| PROVIDED DATA |
════════

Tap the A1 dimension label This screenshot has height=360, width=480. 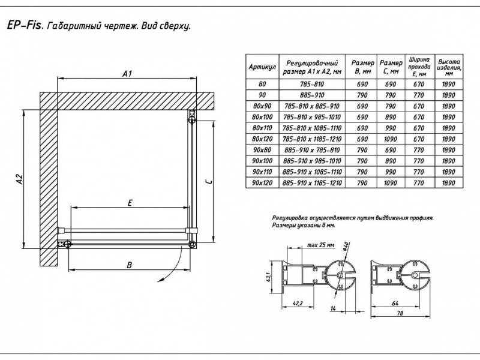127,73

════════

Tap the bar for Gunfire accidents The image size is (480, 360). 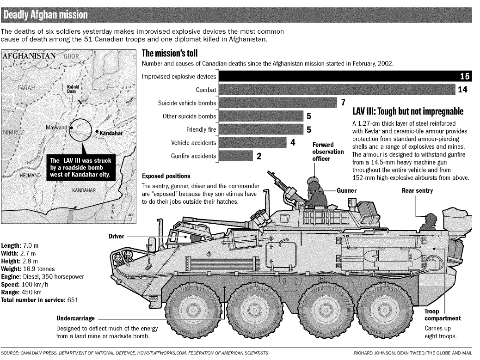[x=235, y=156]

════════

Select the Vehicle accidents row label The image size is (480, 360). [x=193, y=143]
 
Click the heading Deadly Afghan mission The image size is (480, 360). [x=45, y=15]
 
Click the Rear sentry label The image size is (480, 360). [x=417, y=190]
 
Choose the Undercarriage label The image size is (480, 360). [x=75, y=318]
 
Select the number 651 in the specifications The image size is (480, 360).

════════

| WRITTEN EXERCISE |
Please format the stretch of the listing from the line containing "Click the Rear" through the line containing "Select the number" as a Markdown table with the columns Number and Line, leaving out blank lines.

| IN RESPONSE |
| Number | Line |
|---|---|
| 1 | Click the Rear sentry label The image size is (480, 360). [x=417, y=190] |
| 2 | Choose the Undercarriage label The image size is (480, 360). [x=75, y=318] |
| 3 | Select the number 651 in the specifications The image size is (480, 360). |